Cloudera Taps Kubernetes to Automate Cloud Data Flows

Cloudera this week launched a Cloudera DataFlow for the Public Cloud offering that employs Kubernetes to orchestrate the data flows required to process streaming workloads on the Cloudera Data Platform.

Initially, Cloudera DataFlow for the Public Cloud is available on the Amazon Web Services (AWS) cloud and provides IT teams with a visual no-code tool through which they can automate complex data flow operations in a way that allows them to automatically scale as required. It is based on open source Apache NiFi software that is being advanced under the auspices of the Apache Software Foundation (ASF). Apache NiFi itself is deployed on top of a Java virtual machine (JVM).

Cloudera DataFlow for the Public Cloud builds on that core to provide IT teams with a central flow catalog for manageability, discovery and version control. There’s also a central dashboard for monitoring, troubleshooting and performance tuning of data flows across multiple cloud clusters.

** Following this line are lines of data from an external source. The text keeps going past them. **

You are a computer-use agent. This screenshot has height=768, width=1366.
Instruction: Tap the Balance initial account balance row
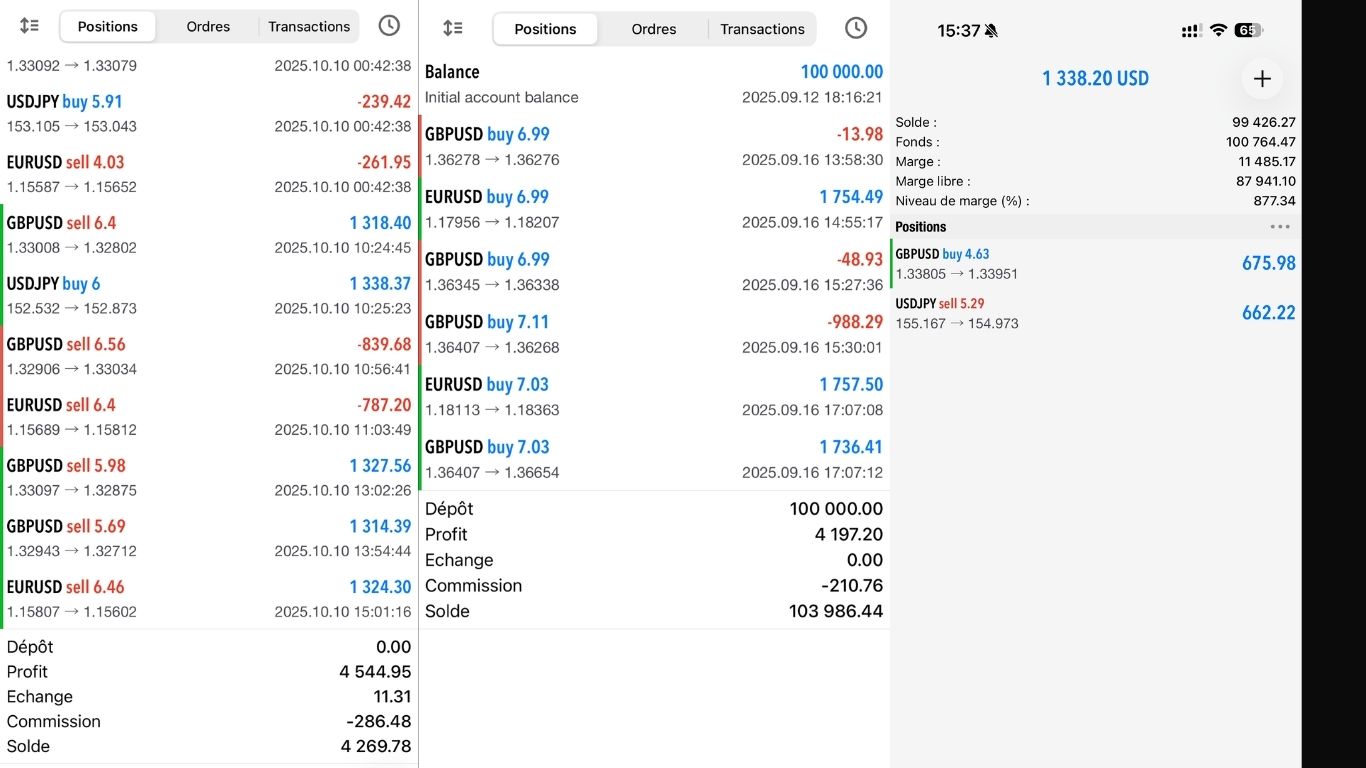[654, 84]
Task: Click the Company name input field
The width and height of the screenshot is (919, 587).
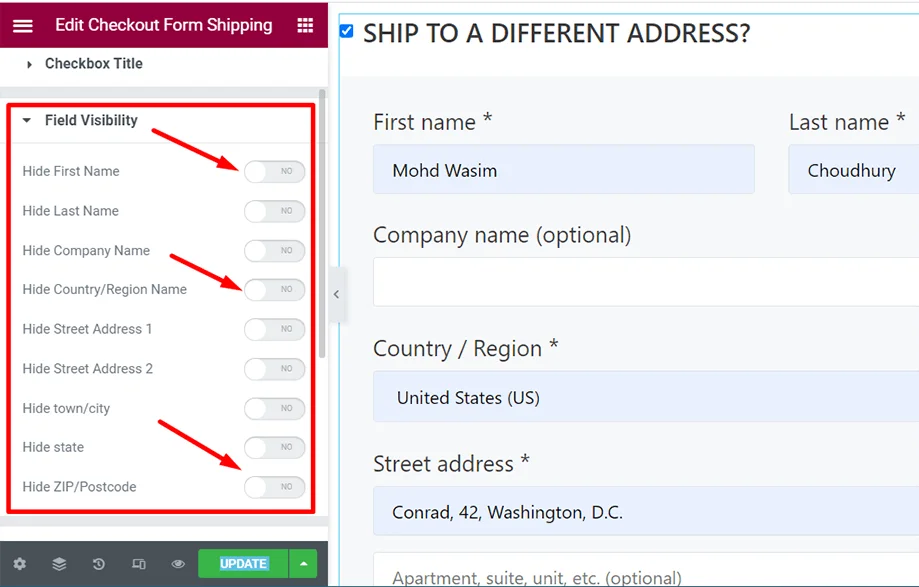Action: [x=646, y=282]
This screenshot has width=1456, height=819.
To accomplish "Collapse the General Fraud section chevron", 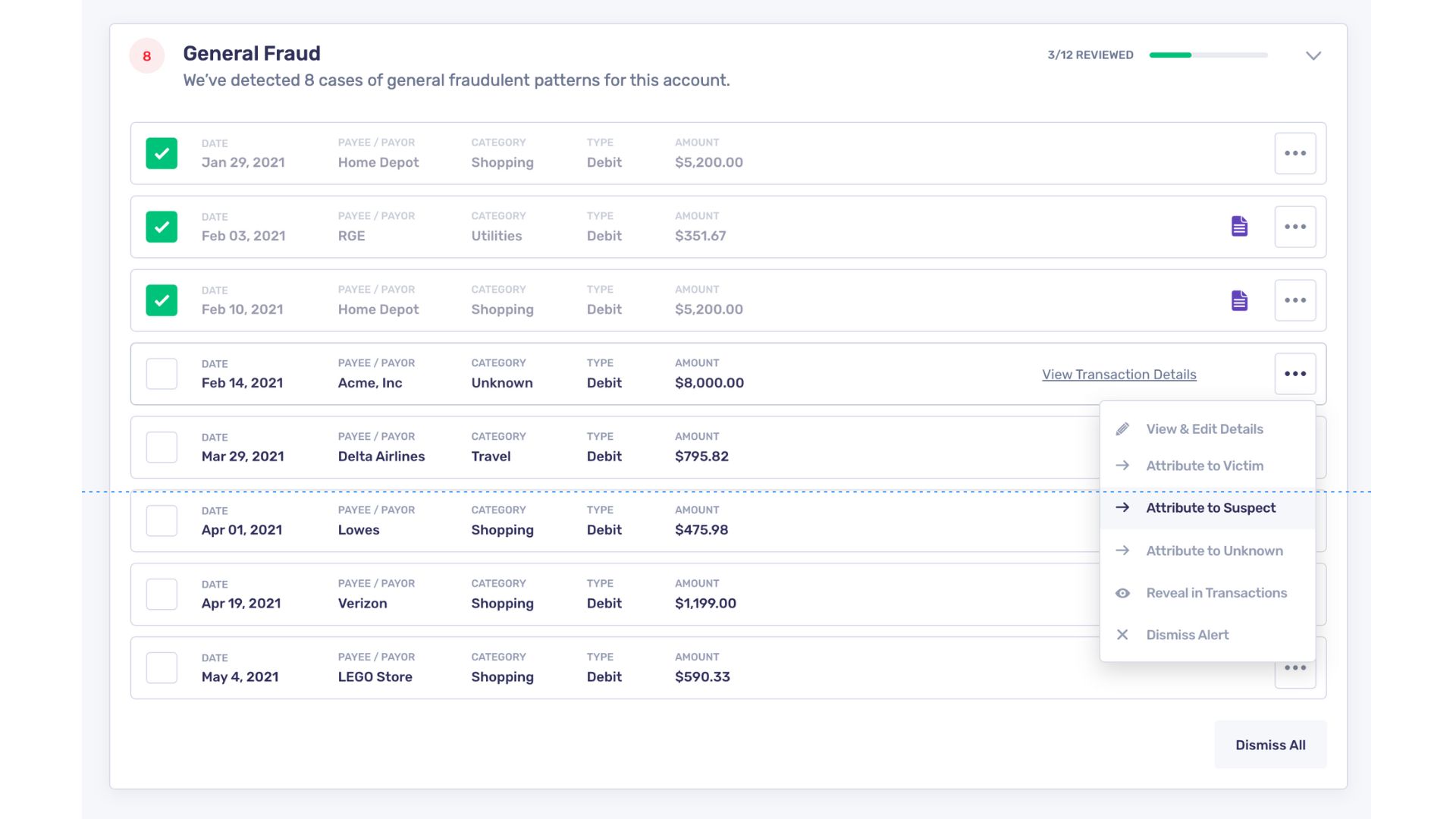I will coord(1313,55).
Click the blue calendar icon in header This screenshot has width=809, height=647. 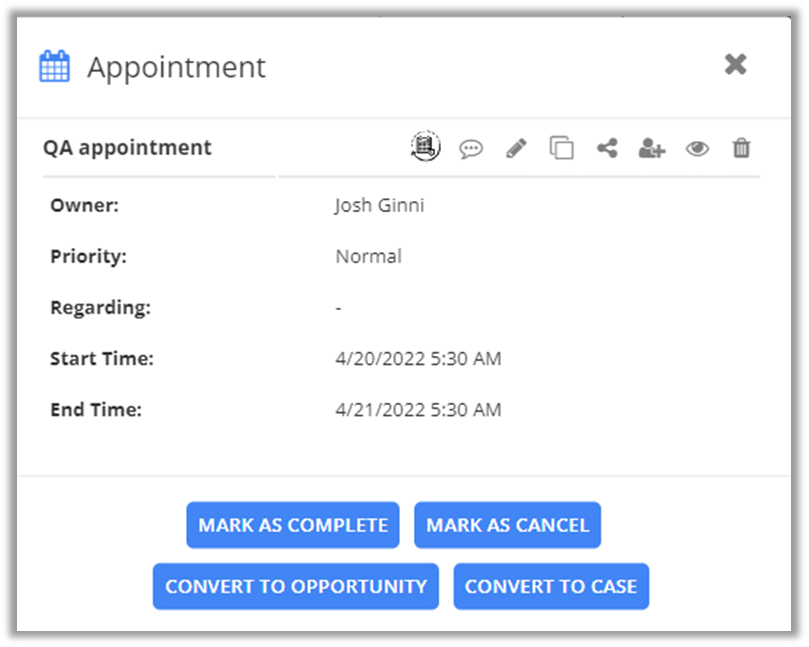[x=54, y=67]
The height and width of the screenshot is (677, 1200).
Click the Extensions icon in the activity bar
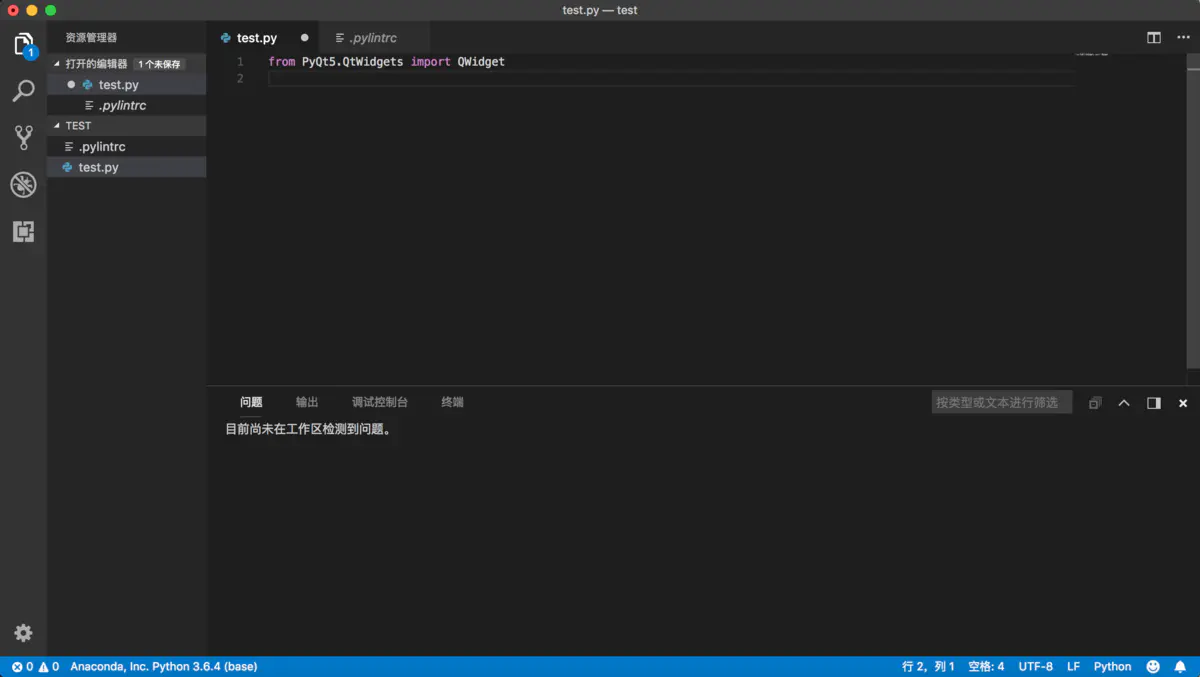pyautogui.click(x=23, y=231)
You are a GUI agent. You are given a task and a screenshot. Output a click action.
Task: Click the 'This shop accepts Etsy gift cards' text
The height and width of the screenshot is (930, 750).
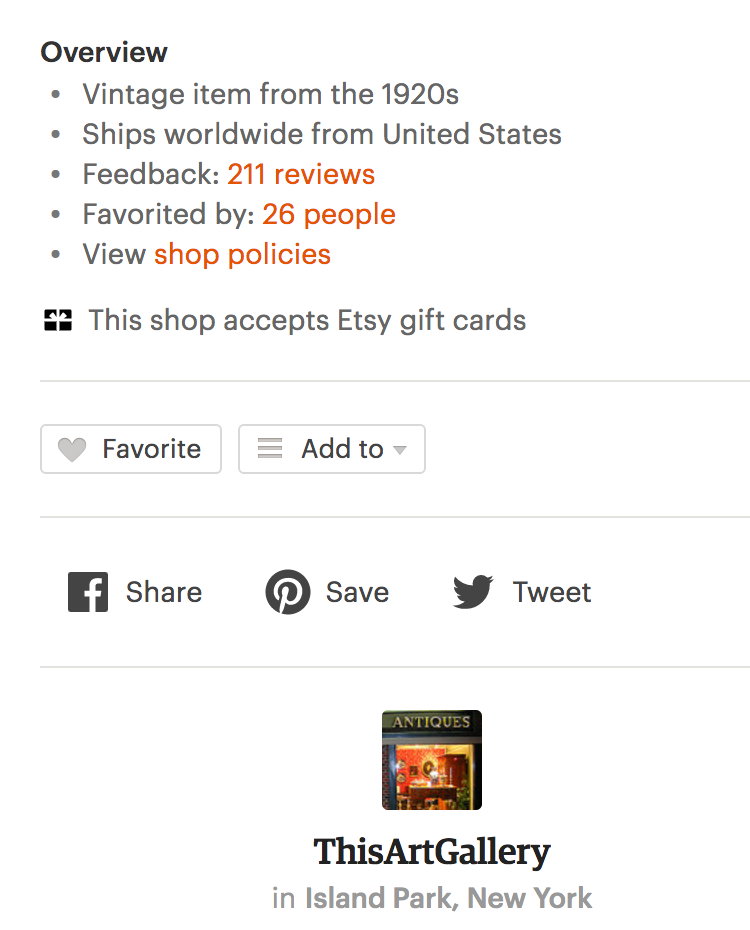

Finally, pre-built flows for common streaming use cases along with a deployment wizard that simplifies setup of the Cloudera DataFlow for the Public Cloud are also included.


Dinesh Chandrasekhar, head of product marketing for data-in-motion at Cloudera, says that approach provides the added benefit of eliminating the guesswork that is typically required to right-size cloud infrastructure to process data flows at the lowest possible cost. Many organizations that deploy Apache NiFi wind up overprovisioning cloud infrastructure resources, he notes.

Cloudera DataFlow for the Public Cloud will be made available on Microsoft Azure public cloud next, adds Chandrasekhar. Pricing for Cloudera DataFlow for the Public Cloud is based on “T-shirt sizes” that align with the amount of cloud infrastructure consumed, he says.

IDC forecasts that data-in-motion volumes will grow as high as 79 zettabytes across all industries. As the amount of data flowing into the public cloud continues to increase, IT organizations are hiring data engineers to construct pipelines that enable various types of data to flow into specific cloud environments. Cloudera DataFlow for the Public Cloud makes it feasible for IT administrators to also construct data pipelines using a drag-and-drop tool, notes Chandrasekhar.

It’s not clear what the right mix of software engineering skills will be required to drive data operations (DataOps) as the amount of data flowing from, for example, edge computing platforms continues to grow. It’s still early days as far as adoption of edge computing platforms, but in general, the goal is to process and analyze as much data as possible in real-time at the closest point  to where it is created and consumed. The aggregated results are then shared with a systems-of-record application running in the cloud that might be accessing data stored in the Cloudera Data Platform.

Regardless of approach, Kubernetes will play a key role in enabling cloud infrastructure resources to be consumed more efficiently at a time when many organizations are trying to rein in cloud costs. The challenge now is just waiting for other providers of data management platforms to follow the same lead as Cloudera.

Mike Vizard

Mike Vizard is a seasoned IT journalist with over 25 years of experience. He also contributed to IT Business Edge, Channel Insider, Baseline and a variety of other IT titles. Previously, Vizard was the editorial director for Ziff-Davis Enterprise as well as Editor-in-Chief for CRN and InfoWorld.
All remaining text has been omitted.